I racked my brain for two days trying to think of something that might make for interesting reading in regards to the New Year and how it might be made brighter than the dank cave that was 2008. But every time I thought I was reaching a decision, the very weight of the subject matter would become so heavy and dense that my neck would ache.

The options:

  • The worldwide misconception that the moderately great nation America is fit to lead a global financial revolution, when its own government cannot even spot a 50 BILLION DOLLAR theft right from under its exceedingly dull nose—even though several people tried to point it out for nearly a decade.
  • The dreary outlook for American workers as their pay remains stagnant (at best) yet their healthcare costs are set to soar 9%.
  • The unemployment rate is nearly 7% and shows no real signs of stopping—not to mention the fact that this figure doesn’t even include all the poor bastards so dry from despair that they don’t care to look anymore.
  • Hamas are without a doubt a bunch of monsters, yet this alone surely cannot justify the deaths of so many children can it? Really? What is the cost of politics and alliances? If you cannot tell the truth to your friends, then to whom can you tell it? I mean, for the love of our dear, absent Christ, look at this.
  • The Kennedy aristocracy once again gilding the ass of one of their own in preparation for the anointment to a super-duper high government position that they didn’t really want, or indeed, work for.
  • Chicago politics rages even more brightly than they did in the age of Capone, so now we have the crappy, welter-weight bout of the US Senate vs Roland Burris to look forward to, so good luck thinking any of the above problems will be attended to anytime soon. What a bunch of assholes. Get your priorities straight!
  • So many people are in trouble yet I’m still too lazy to take my old clothes to the Goodwill. Ahhh well. My old clothes are crap anyway.
  • I am a terrible person. I do not foresee myself becoming a better person in 2009.

So well, you know, what the hell is a person supposed to say about any of these things? The world is a cesspool, and the newspaper is proof. That’s all.

But I DO have a wish, I suppose. It’s small, but if it came true, I would be so happy. It’s this: A little while ago I came up with a simple doodle of an overweight woman made from the shape of a penis, and I’d like for it to become a popular, standard doodle for notebooks around the world. It’s very easy to draw—see for yourself:

Lady Penis

Nice, right? The balls are the boobs, the shaft becomes the neck, the little ring serves as ears, and the head is, well, the head. I thought about re-drawing it to make it better, but I think it would lose some of its majestic purity if I did.
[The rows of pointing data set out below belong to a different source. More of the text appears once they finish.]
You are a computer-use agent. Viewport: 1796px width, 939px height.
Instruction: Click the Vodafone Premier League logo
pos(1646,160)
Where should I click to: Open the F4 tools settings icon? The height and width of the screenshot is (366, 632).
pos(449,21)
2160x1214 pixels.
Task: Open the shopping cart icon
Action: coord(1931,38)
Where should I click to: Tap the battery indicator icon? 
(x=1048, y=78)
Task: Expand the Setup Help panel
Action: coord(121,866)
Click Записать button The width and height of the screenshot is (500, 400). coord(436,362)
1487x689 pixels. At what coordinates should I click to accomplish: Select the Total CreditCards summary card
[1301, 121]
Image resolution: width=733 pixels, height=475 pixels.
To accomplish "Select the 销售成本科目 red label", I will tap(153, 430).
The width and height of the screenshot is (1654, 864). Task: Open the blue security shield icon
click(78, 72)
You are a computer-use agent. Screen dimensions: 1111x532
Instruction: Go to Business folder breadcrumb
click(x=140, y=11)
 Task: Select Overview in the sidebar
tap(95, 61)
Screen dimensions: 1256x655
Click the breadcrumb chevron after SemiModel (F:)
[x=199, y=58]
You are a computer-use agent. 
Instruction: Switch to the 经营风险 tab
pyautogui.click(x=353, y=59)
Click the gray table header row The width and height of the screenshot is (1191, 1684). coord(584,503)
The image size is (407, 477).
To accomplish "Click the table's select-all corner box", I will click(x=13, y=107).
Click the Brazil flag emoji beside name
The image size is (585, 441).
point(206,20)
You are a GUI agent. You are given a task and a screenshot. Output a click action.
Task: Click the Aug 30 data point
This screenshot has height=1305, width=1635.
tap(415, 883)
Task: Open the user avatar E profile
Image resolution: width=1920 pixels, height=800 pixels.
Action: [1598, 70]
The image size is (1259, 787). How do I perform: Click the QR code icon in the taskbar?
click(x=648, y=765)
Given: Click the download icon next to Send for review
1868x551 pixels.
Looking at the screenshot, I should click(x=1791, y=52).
Try it out for yourself, and send me the results. I’d love to see what people come up with. Draw it during a meeting or in math class. Spread a smile. We all need it.

6 Comments

  1. Shelley
    Posted January 7, 2009 at 3:12 PM | Permalink

    That penis/fat lady should be in a museum. It’s wrong of you to not share your talents outside of your blog.

  2. Posted January 7, 2009 at 3:19 PM | Permalink

    Then share, Shelly! Share with the world!

  3. KTray
    Posted January 7, 2009 at 3:28 PM | Permalink

    Finally, a reason to look forward to a day filled with meetings. I can’t wait to see what the clients think.

  4. the sis
    Posted January 8, 2009 at 7:58 AM | Permalink

    The Joe…..you sound so much like tom I could just slap ya!
    You are not a terrible person….just cranky :)
    You have BEAUTIFL HEALTHY children
    You have a wonderful woman who puts up with you
    You have friends….who even read your blog!!!!!
    AND…..you have me! I mean right there is such a plus what more could you ask for!

    come on the joe just let yourself be happy!!!! ok so not happy but a little less pissed off!!

    much love
    the
    sis

  5. Posted January 8, 2009 at 8:13 AM | Permalink

    The sis, someone’s gotta be the one to complain! And I know I’m not terrible…I’m average. But that’s a problem too.

  6. the sis
    Posted January 9, 2009 at 5:57 AM | Permalink

    The joe; average is not a word that I would use to describe you!!!!!